Although the Japanese reputedly don't 'get' irony, they deliver something that is awfully close. One of my favorite scenes from The Way of the Househusband occurs when one of Tatsu's friends makes and delivers a chocolate cake to his yakuza boss on Valentine's Day. The boss's nonplussed face (I don't get it) treads the line of irony.

Of course, irony is difficult to define--hence the website: Is It Ironic?

From my perspective as a teacher of literature, the scene would be definitively ironic if the yakuza boss actually loved chocolate (upending the readers' expectations) or was allergic (upending the character's expectations).

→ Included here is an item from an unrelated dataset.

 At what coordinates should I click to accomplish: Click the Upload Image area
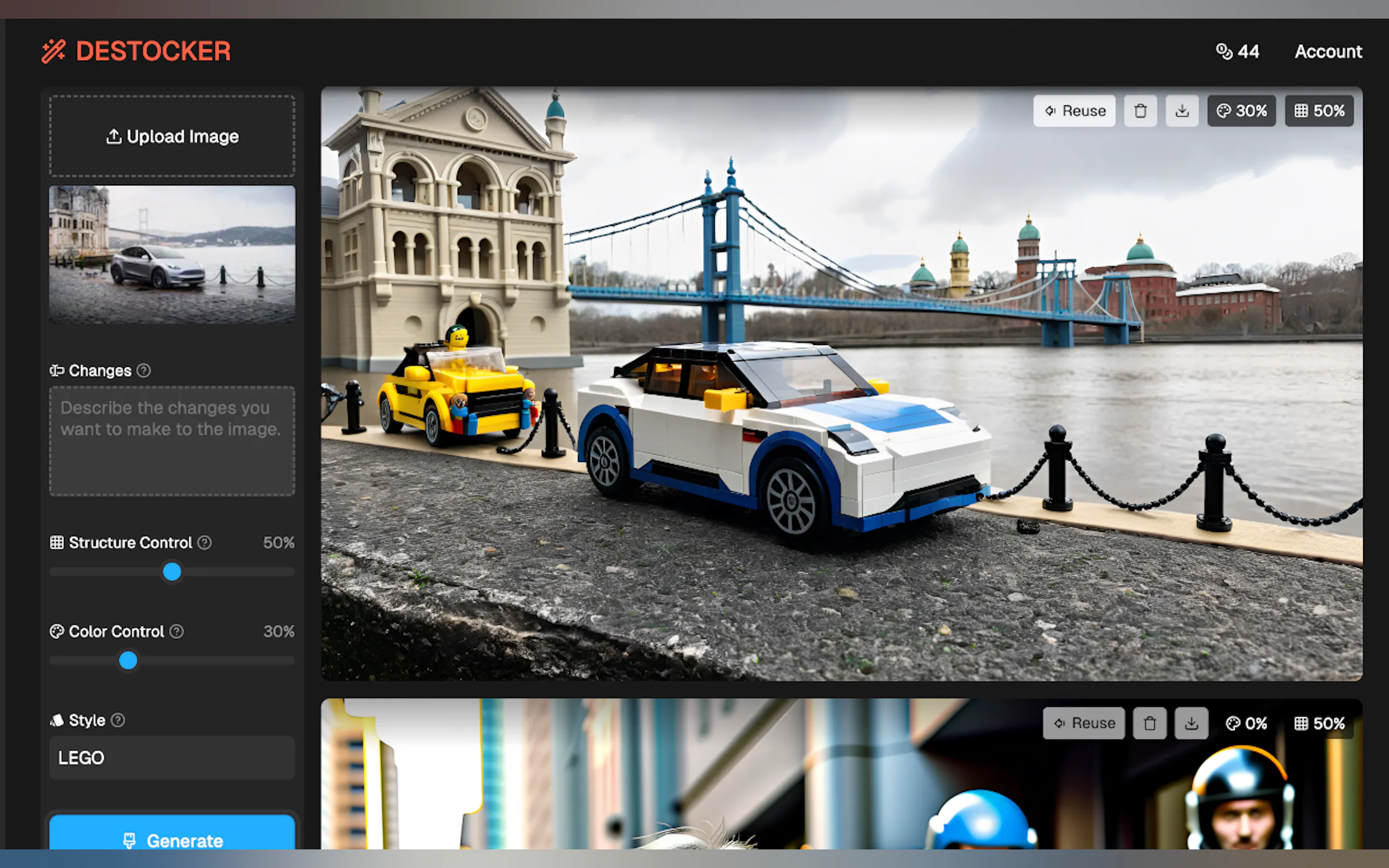pyautogui.click(x=172, y=136)
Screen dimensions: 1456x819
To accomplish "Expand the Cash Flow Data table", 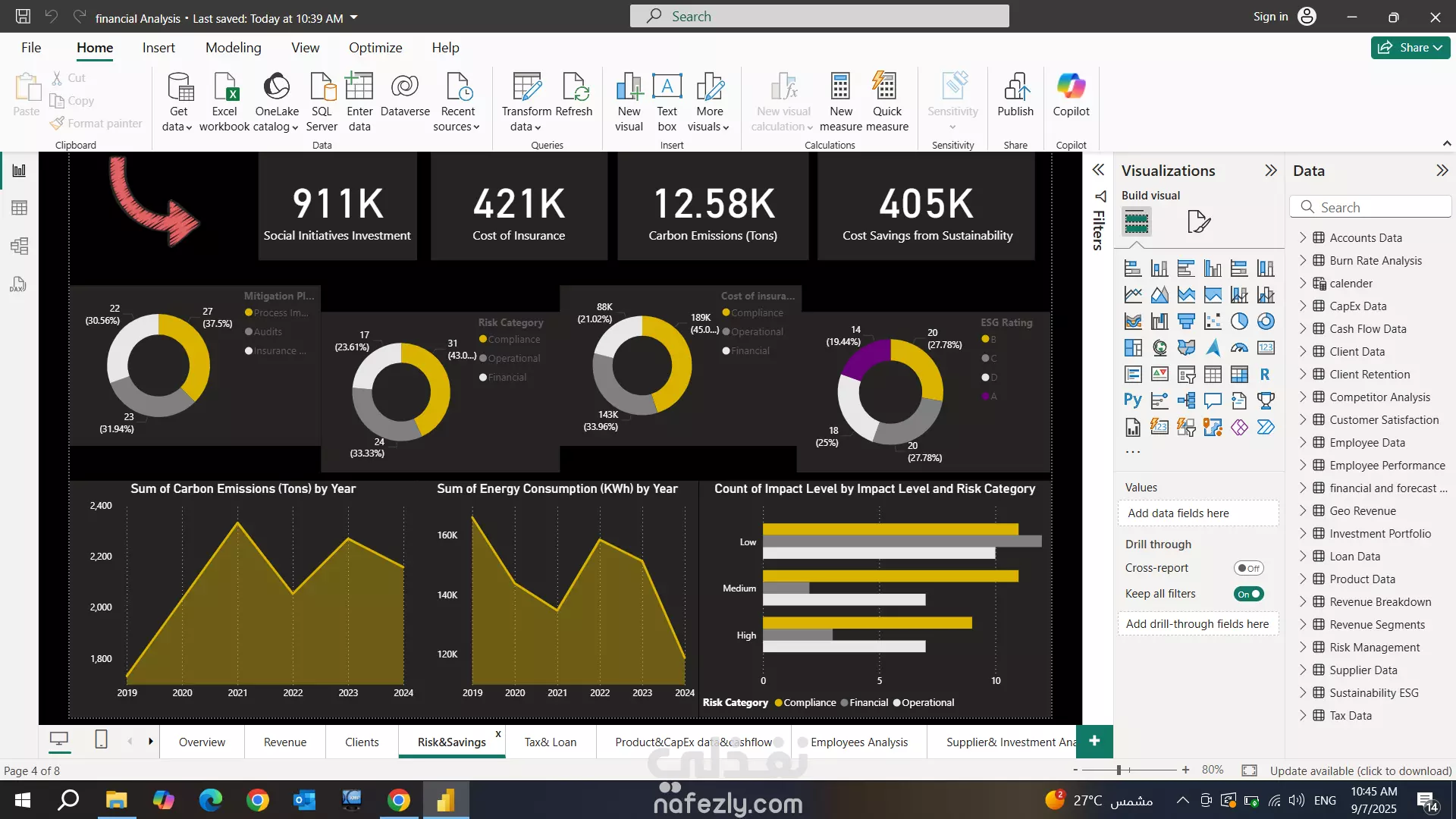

So what is the humor here?

I asked the Translator.

Eugene: My theory is that the comedy arises out of a juxtaposition of roles and expectations, a clash of context-based social values that are valid in one setting but not another. 
 
Because roles and expectations are so determined by social context in Japan, and are seemingly obvious to the objective onlooker (the audience), it's easy to upset expectations by creating situations where the roles (and the accompanying rules) don't match or trespass from one setting into another. 
 
This exchange from Only the Ring Finger 
Knows is practically incomprehensible--til
one realizes that Wataru left off the honorific
(unfortunately, most honorifics aren't used in
the translation) with upperclassman Kazuki.
Probably the easiest form of this kind of comedy simply has a character not using the correct honorifics, like referring to a senpai by name only (yobisute). Here's a good explanation with a relevant example.  
 
In The Way of the Househusband, the neighborhood housewives treat Tatsu like one of their own, so that's the role he assumes. But the yakuza treat him like one of their own too (as do the police). So you end up with collisions of wildly different expectations when the roles don't change to fit the setting.